* [REQUIRED ACTION]
Take the line with "Política Redes Sociales (128, 1536)" and every line after it, through the end of the listing, and give them again exactly, pictures excluded.

━━━━

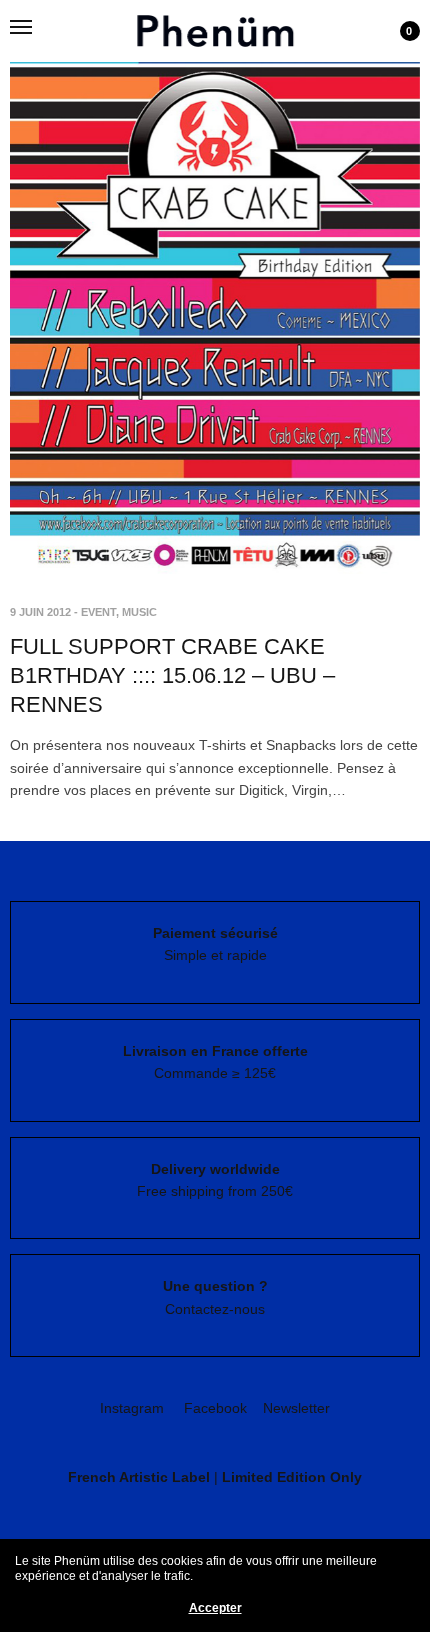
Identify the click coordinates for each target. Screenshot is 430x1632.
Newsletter (296, 1408)
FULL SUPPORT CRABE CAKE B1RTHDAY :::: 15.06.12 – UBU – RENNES (172, 675)
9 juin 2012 (40, 612)
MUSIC (139, 612)
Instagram (132, 1408)
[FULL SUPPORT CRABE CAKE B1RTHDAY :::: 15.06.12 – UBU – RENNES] (215, 288)
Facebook (215, 1408)
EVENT (98, 612)
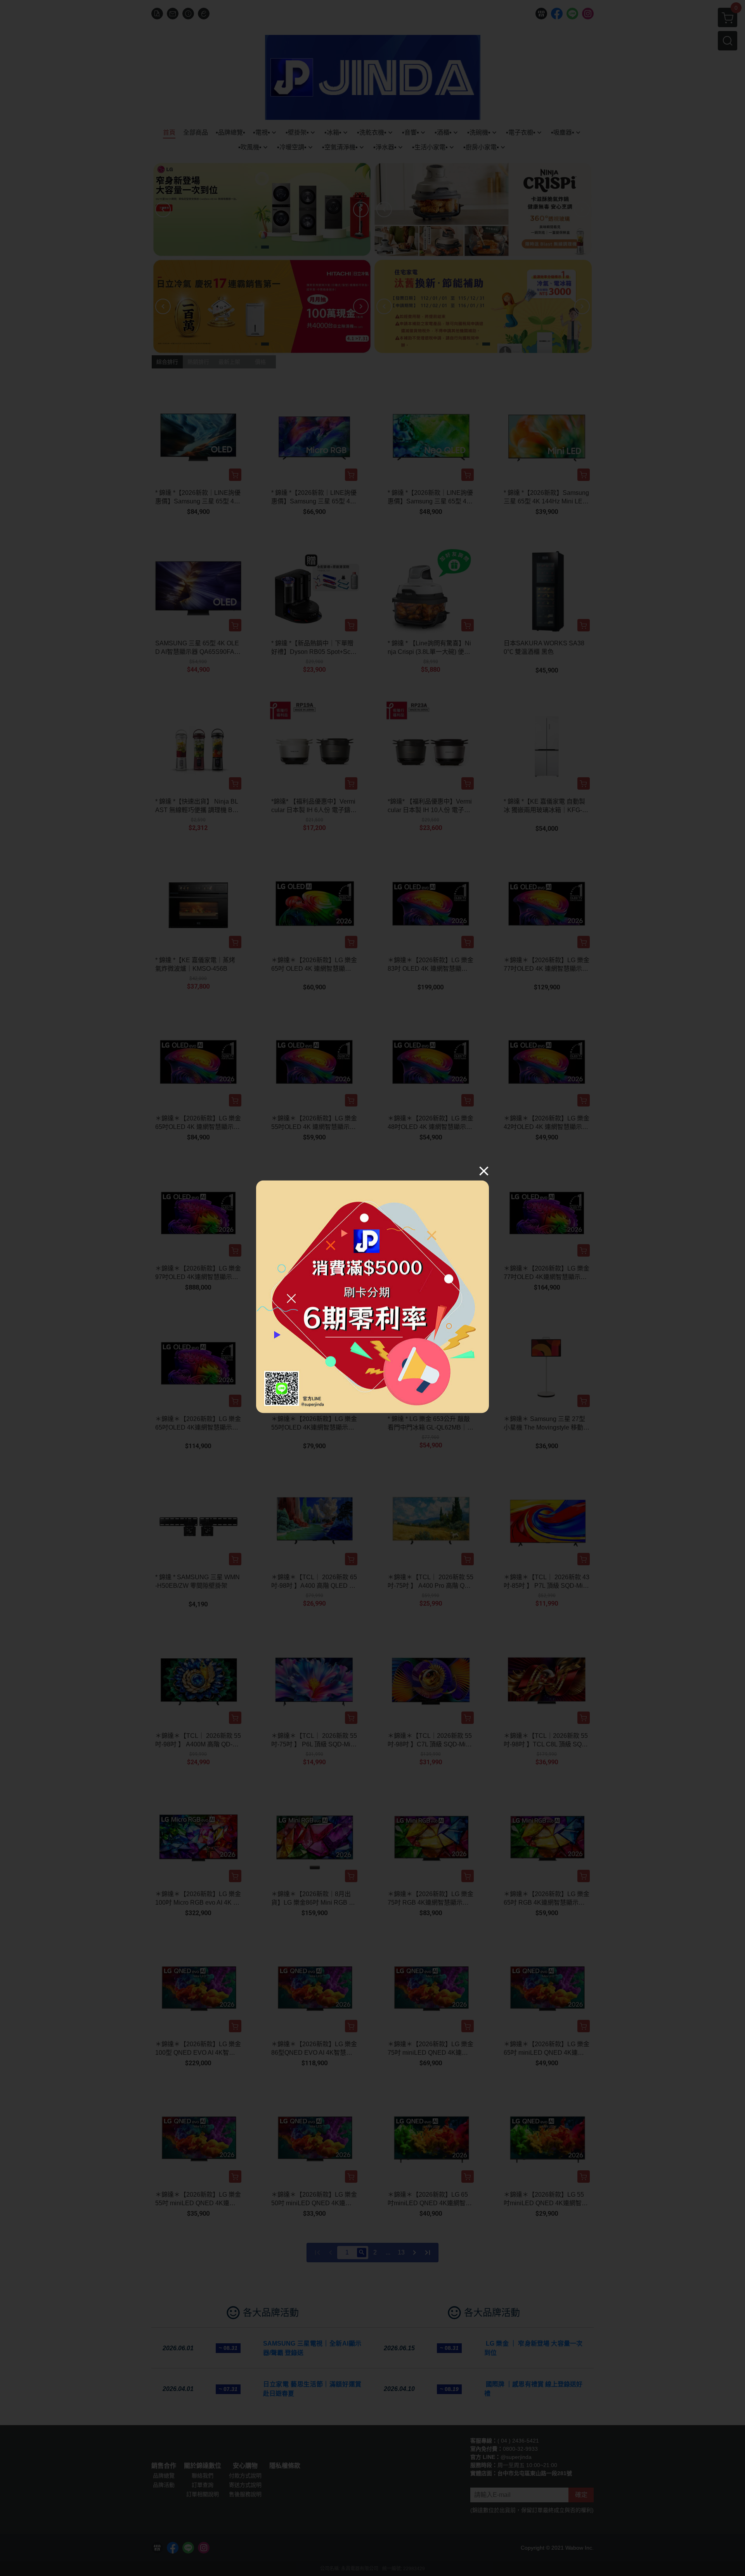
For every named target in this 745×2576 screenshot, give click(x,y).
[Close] (484, 1171)
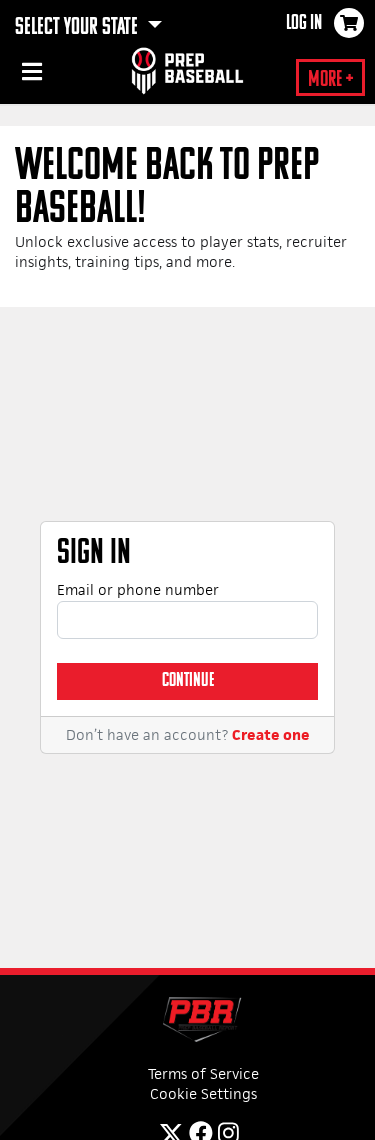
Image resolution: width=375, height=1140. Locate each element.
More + (330, 80)
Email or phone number (138, 589)
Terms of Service (203, 1073)
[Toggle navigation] (30, 75)
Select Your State (78, 28)
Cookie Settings (203, 1093)
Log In (304, 24)
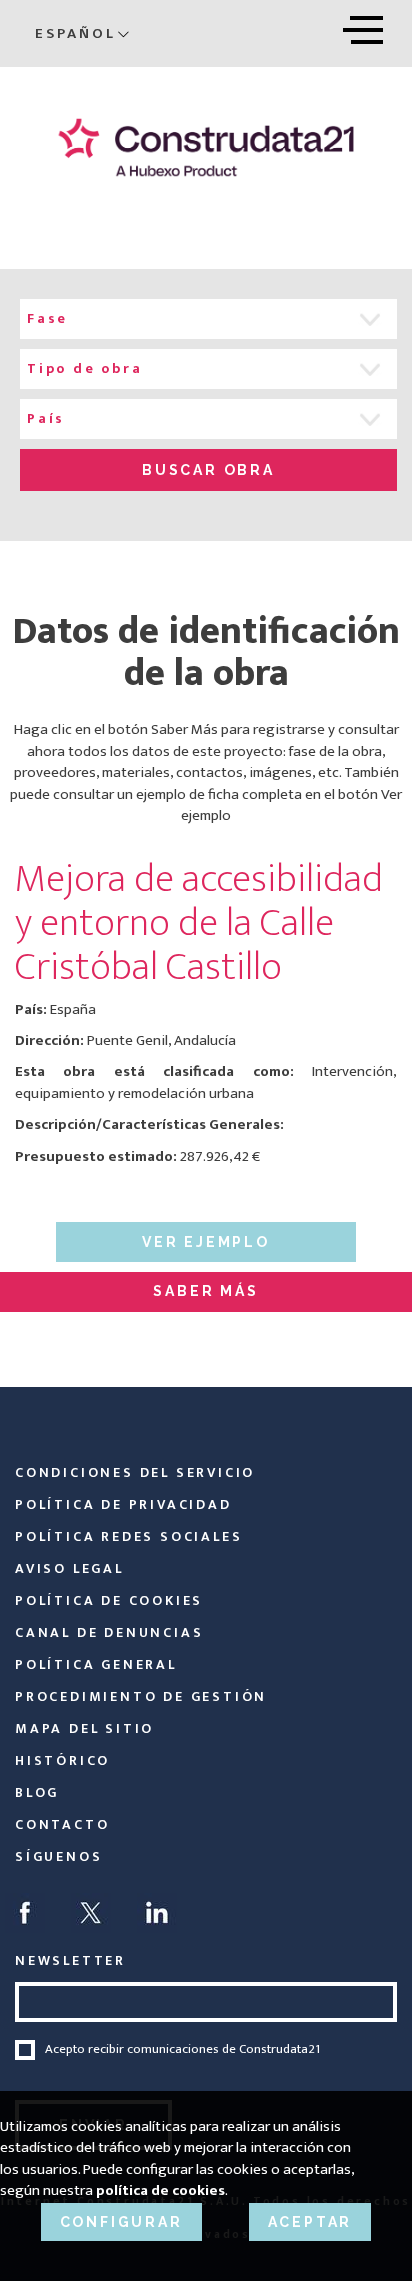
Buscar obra (208, 470)
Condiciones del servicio (135, 1472)
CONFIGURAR (121, 2222)
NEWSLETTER (70, 1960)
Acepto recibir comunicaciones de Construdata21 (182, 2050)
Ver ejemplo (206, 1242)
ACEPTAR (310, 2222)
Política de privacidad (123, 1504)
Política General (96, 1664)
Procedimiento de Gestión (141, 1696)
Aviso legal (69, 1568)
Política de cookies (109, 1600)
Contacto (62, 1824)
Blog (37, 1792)
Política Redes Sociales (128, 1536)
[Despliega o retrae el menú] (363, 26)
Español (75, 33)
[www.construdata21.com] (206, 147)
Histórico (62, 1760)
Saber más (205, 1291)
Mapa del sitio (84, 1728)
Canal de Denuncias (109, 1632)
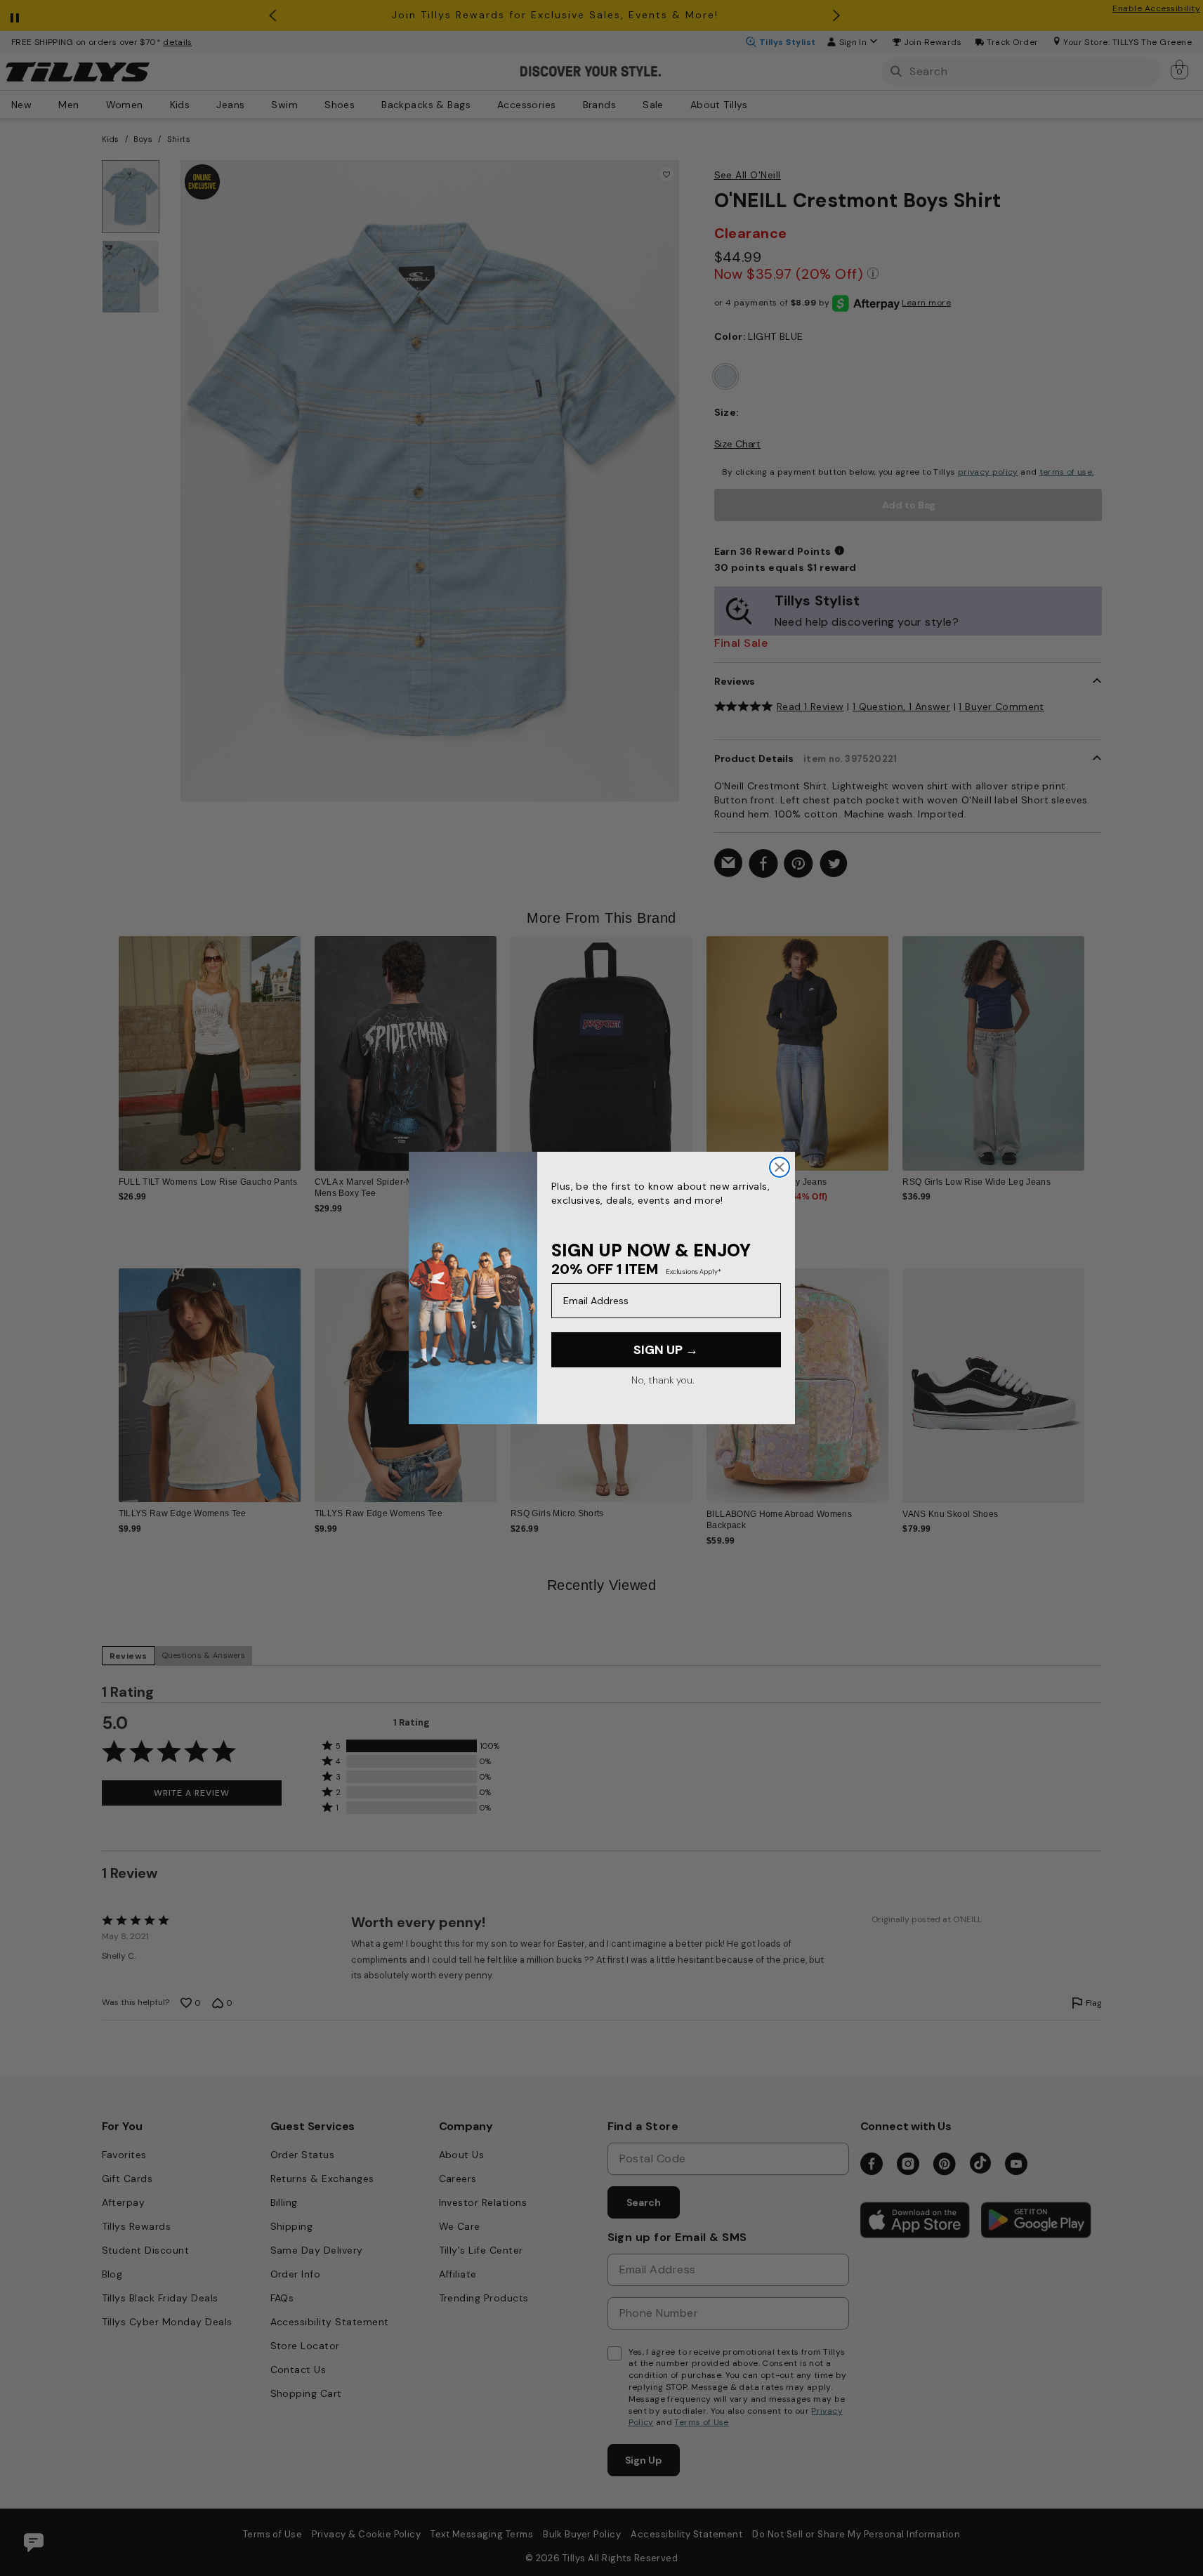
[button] (1094, 1042)
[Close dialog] (779, 1167)
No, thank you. (662, 1380)
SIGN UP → (665, 1349)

━━━━

* [RESPONSE TO THE EXERCISE]
Política Redes Sociales (128, 1536)
[Despliega o retrae el menú] (363, 26)
Español (75, 33)
[www.construdata21.com] (206, 147)
Histórico (62, 1760)
Saber más (205, 1291)
Mapa del sitio (84, 1728)
Canal de Denuncias (109, 1632)
[button] (1094, 1042)
[Close dialog] (779, 1167)
No, thank you. (662, 1380)
SIGN UP → (665, 1349)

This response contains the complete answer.